Personal information
- Full name: Benjamin David Hodfinger Stevens
- Born: 5 May 1992 (age 34) Hong Kong
- Batting: Left-handed
- Bowling: Left-arm orthodox spin
- Role: All-rounder

International information
- National side: Jersey;
- Only ODI (cap 14): 5 April 2023 v United Arab Emirates
- T20I debut (cap 10): 31 May 2019 v Guernsey
- Last T20I: 14 July 2022 v Singapore

Career statistics
| Competition | ODI | T20I | LA |
| Matches | 1 | 20 | 11 |
| Runs scored | 1 | 327 | 195 |
| Batting average | 1.00 | 17.21 | 19.50 |
| 100s/50s | 0/0 | 0/0 | 0/0 |
| Top score | 1 | 44 | 43 |
| Balls bowled | 18 | 267 | 422 |
| Wickets | 0 | 13 | 9 |
| Bowling average | – | 21.92 | 31.00 |
| 5 wickets in innings | 0 | 0 | 0 |
| 10 wickets in match | 0 | 0 | 0 |
| Best bowling | – | 3/17 | 3/24 |
| Catches/stumpings | 0/– | 18/– | 4/– |
- Source: ESPNcricinfo, 25 May 2026

= Ben Stevens (cricketer) =

Jersey cricketer (born 1992)

Benjamin David Hodfinger Stevens (born 5 May 1992) is a retired Jersey international cricketer. In 2014 he played in the 2014 ICC World Cricket League Division Four.
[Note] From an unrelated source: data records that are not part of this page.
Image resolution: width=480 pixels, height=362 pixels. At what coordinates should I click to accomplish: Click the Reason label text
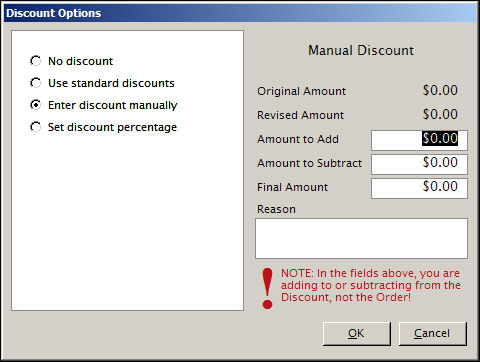[276, 209]
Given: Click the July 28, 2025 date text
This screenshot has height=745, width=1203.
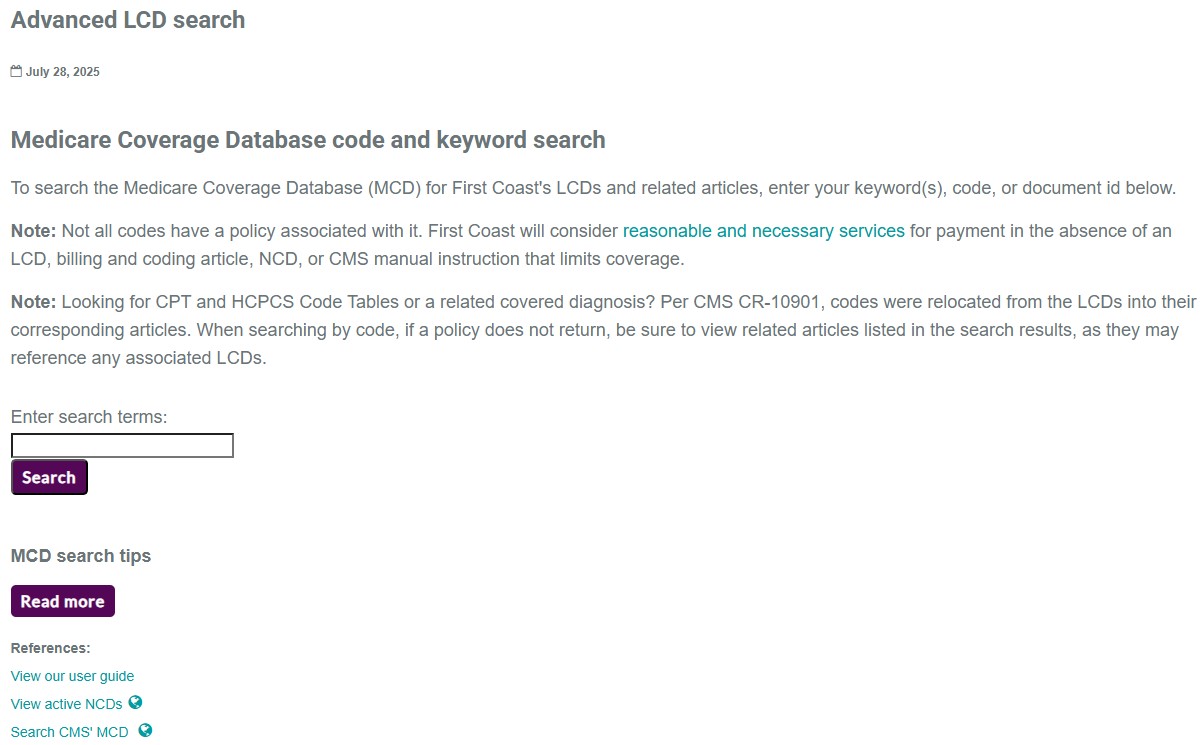Looking at the screenshot, I should (x=62, y=71).
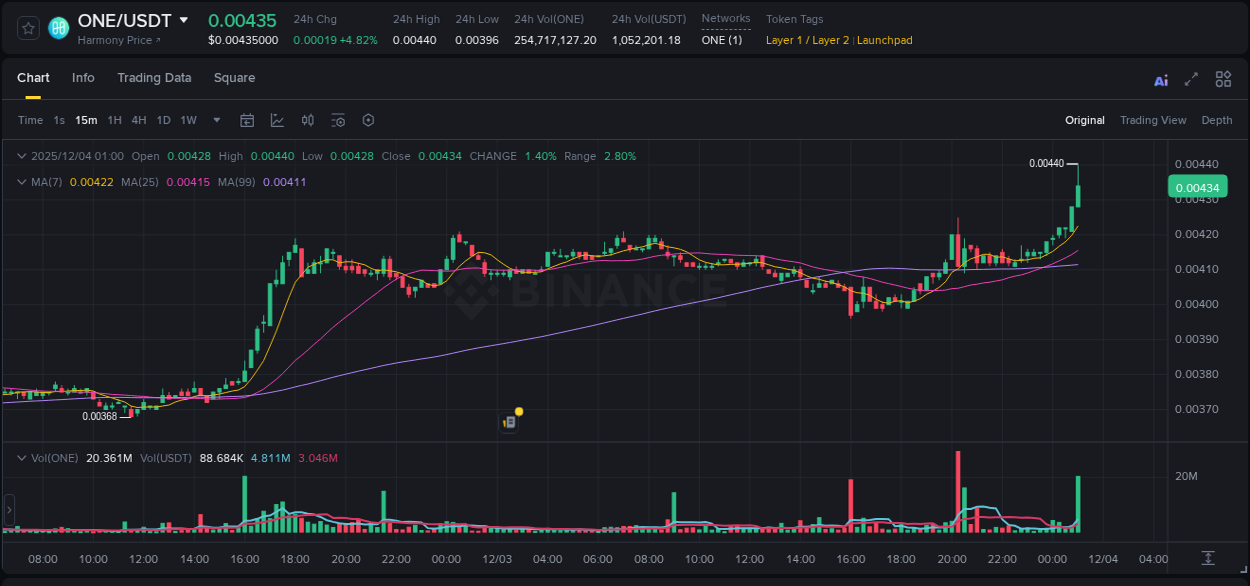Click the chart download icon bottom right
Screen dimensions: 1250x586
click(1208, 560)

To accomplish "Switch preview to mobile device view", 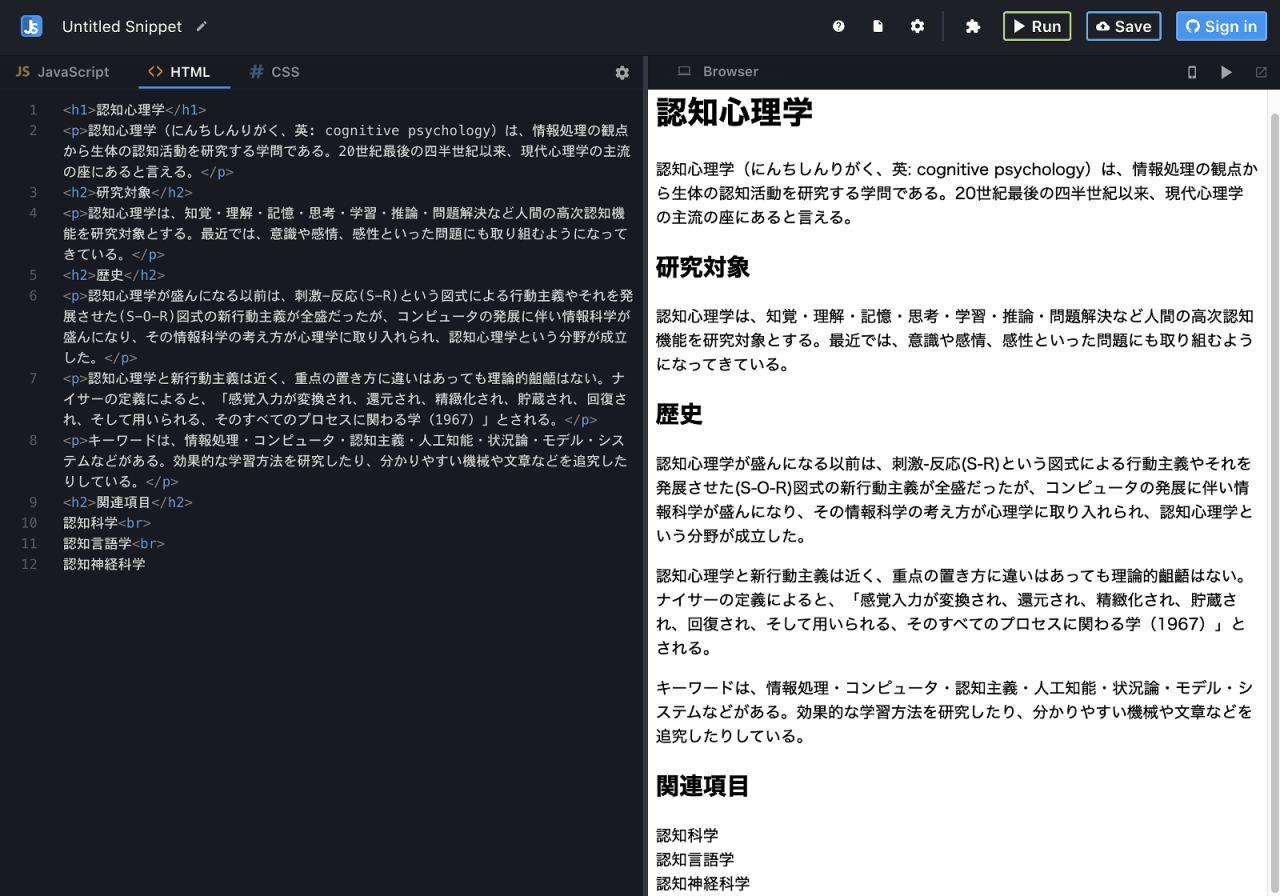I will tap(1191, 72).
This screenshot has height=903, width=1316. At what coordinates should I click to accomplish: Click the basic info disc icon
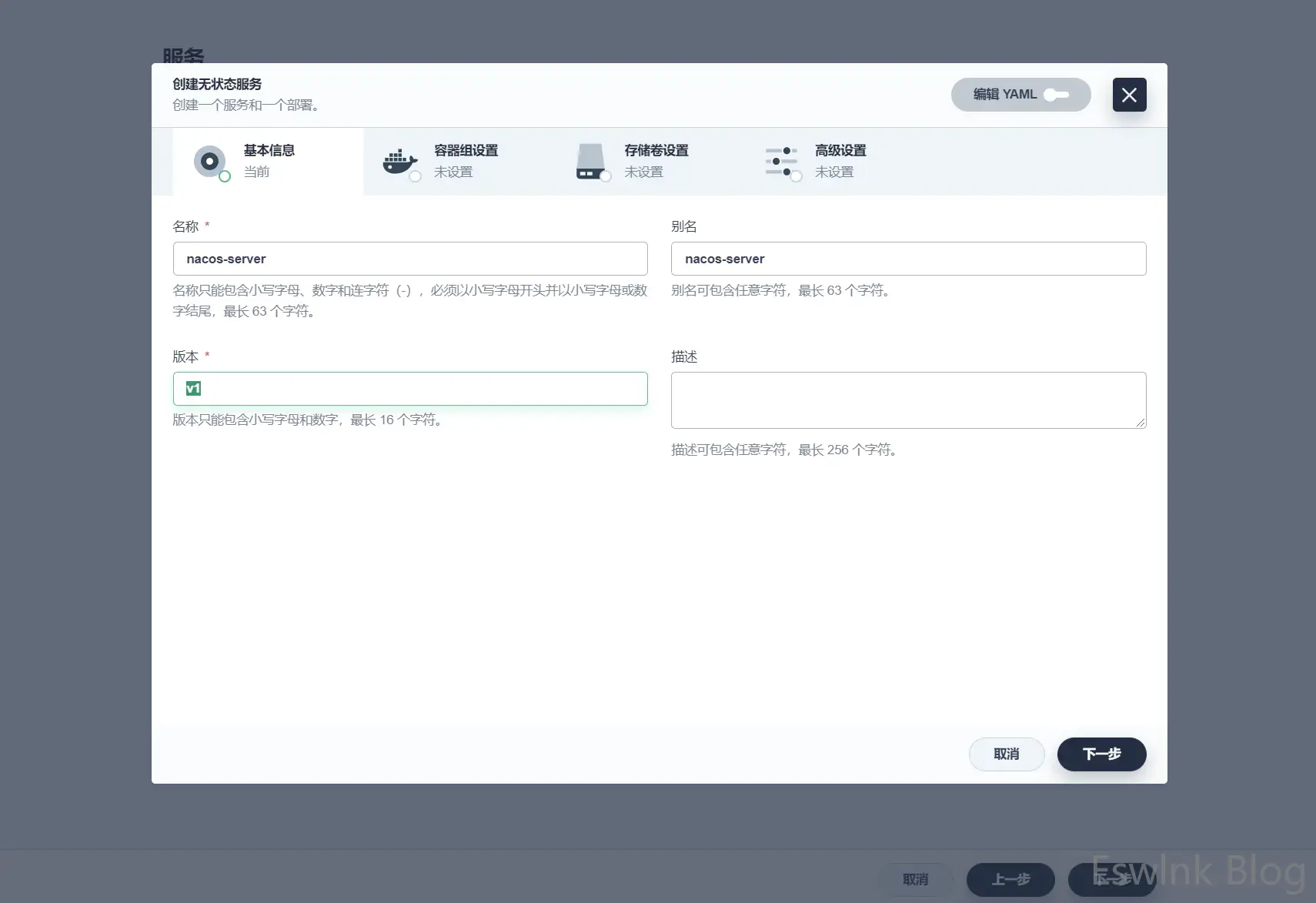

He was a member of the Jersey squad for the 2015 ICC World Twenty20 Qualifier tournament.

== Career ==
Stevens studied Spanish at Durham University, where he also competed for Durham MCCU. In September 2017, he took the most wickets for Jersey in the 2017 ICC World Cricket League Division Five tournament, with a total of fourteen dismissals in five matches.
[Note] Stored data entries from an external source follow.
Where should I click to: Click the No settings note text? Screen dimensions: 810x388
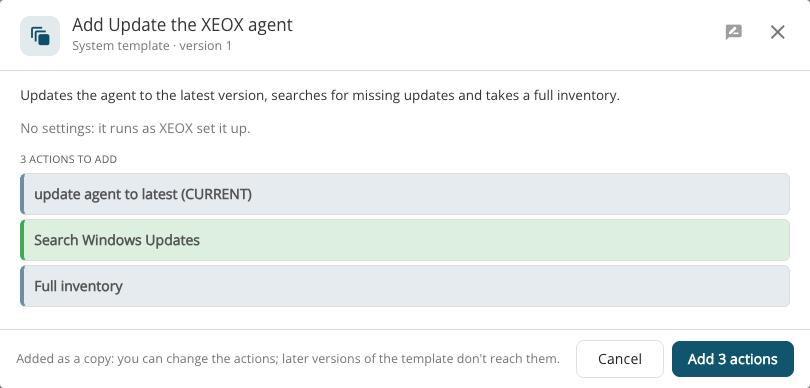(x=135, y=128)
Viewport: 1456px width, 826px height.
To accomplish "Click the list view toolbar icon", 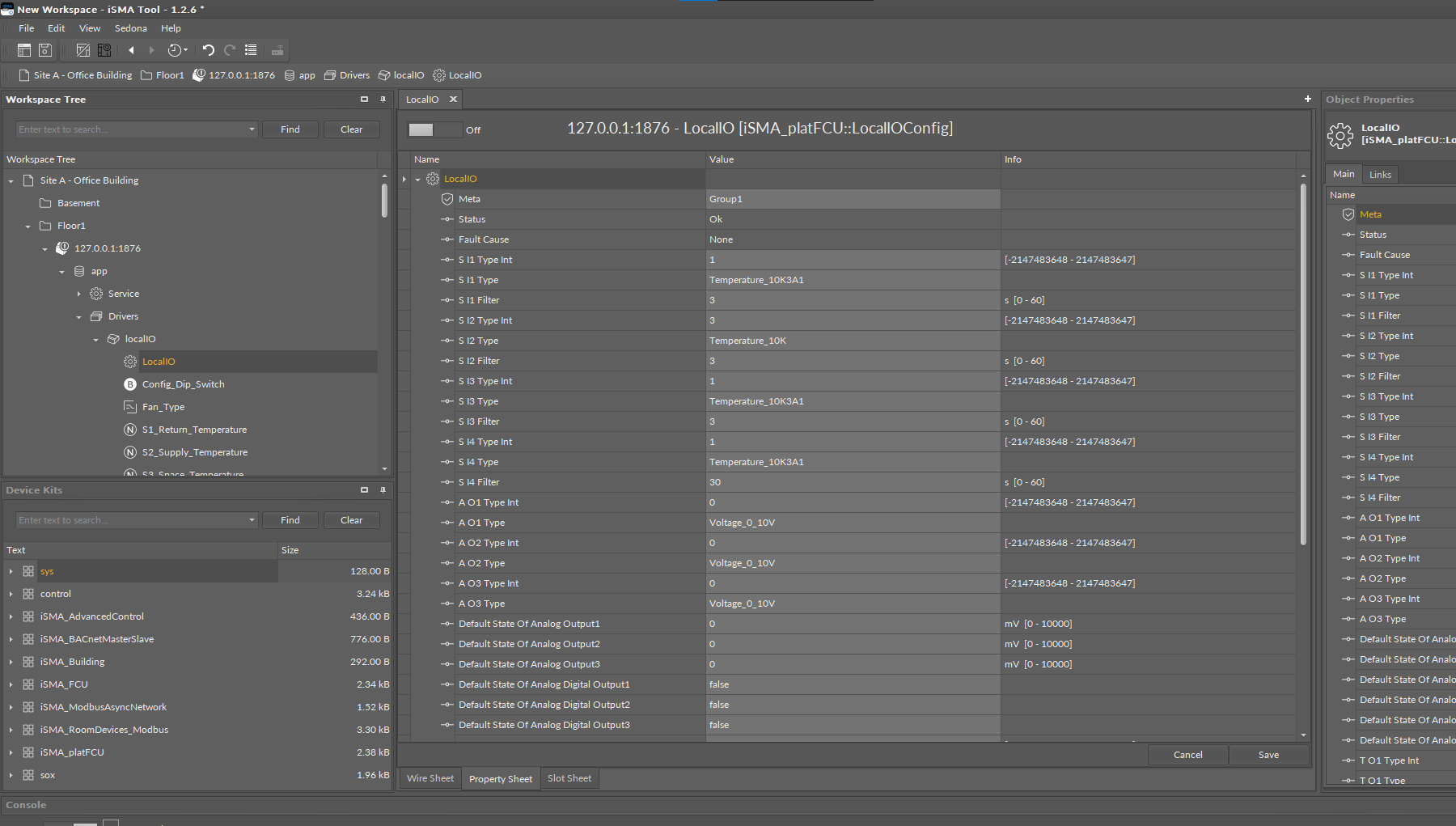I will pyautogui.click(x=251, y=50).
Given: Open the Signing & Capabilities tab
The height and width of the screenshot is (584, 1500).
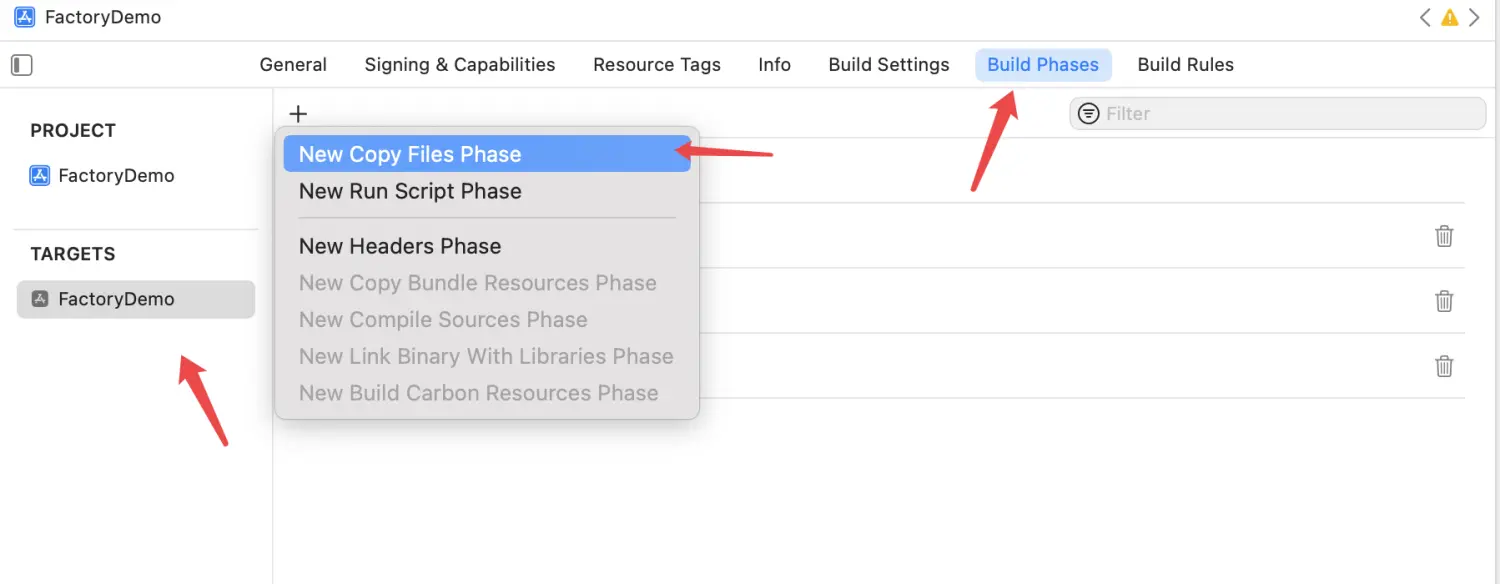Looking at the screenshot, I should click(x=460, y=65).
In April 2018, he was named in Jersey's squad for the 2018 ICC World Cricket League Division Four tournament in Malaysia. He was named as the player to watch in the squad ahead of the tournament. He was the leading run-scorer for Jersey in the tournament, with 253 runs in six matches, and the leading wicket-taker for his side, with thirteen dismissals. The International Cricket Council (ICC) named him as the player of the tournament.

In August 2018, he was named in Jersey's squad for the 2018–19 ICC World Twenty20 Europe Qualifier tournament in the Netherlands. He was the leading wicket-taker in Group B of the tournament, with fourteen dismissals in six matches.
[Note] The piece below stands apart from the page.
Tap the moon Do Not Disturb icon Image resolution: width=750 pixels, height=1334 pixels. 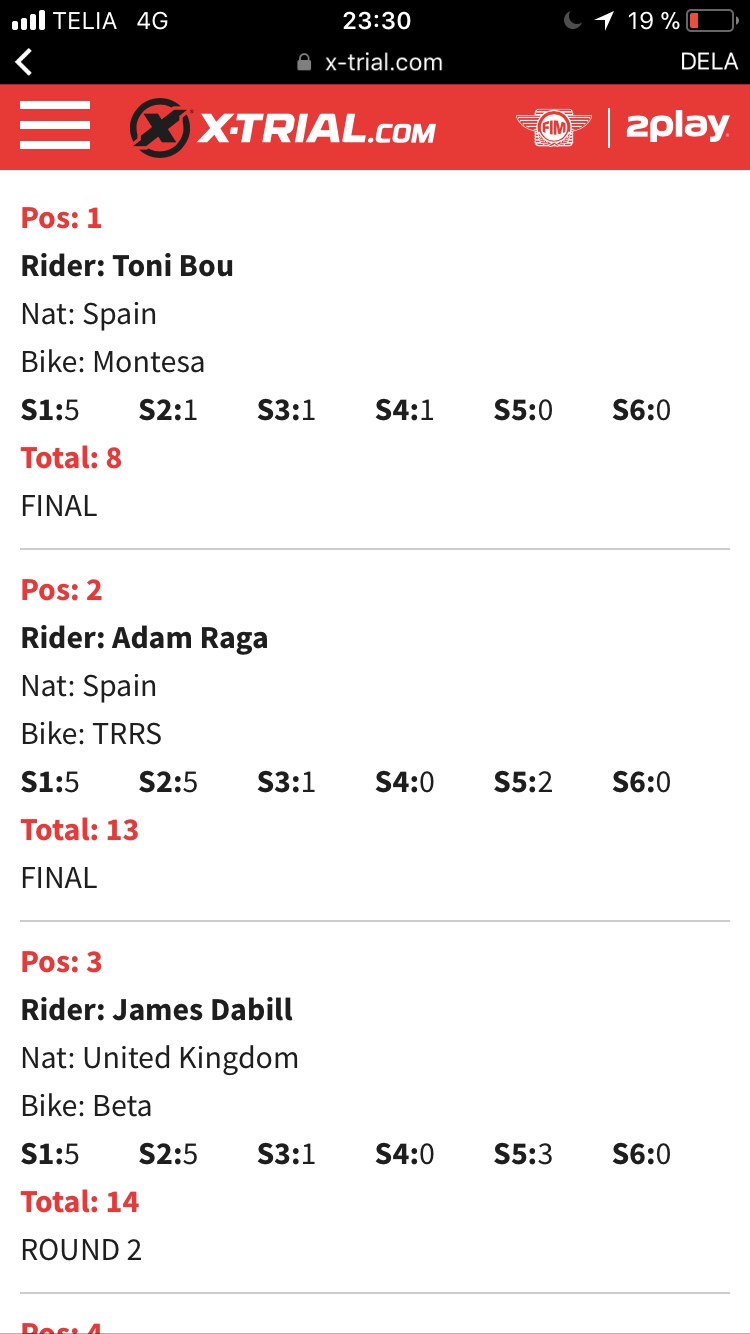[x=572, y=20]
In May 2019, he was named in Jersey's squad for the 2019 T20 Inter-Insular Cup against Guernsey. He made his Twenty20 International (T20I) debut for Jersey against Guernsey on 31 May 2019. The same month, he was named in Jersey's squad for the Regional Finals of the 2018–19 ICC T20 World Cup Europe Qualifier tournament in Guernsey.

In September 2019, he was named in Jersey's squad for the 2019 ICC T20 World Cup Qualifier tournament in the United Arab Emirates. In November 2019, he was named in Jersey's squad for the Cricket World Cup Challenge League B tournament in Oman. He made his List A debut, for Jersey against Uganda, on 2 December 2019.

In March 2023, he was named in Jersey's squad for the 2023 Cricket World Cup Qualifier Play-off. He made his One Day International (ODI) debut for Jersey on 5 April 2023, against the United Arab Emirates. He soon announced his retirement from international cricket and played his final match in the Inter-Insular 50-over match on 2 September.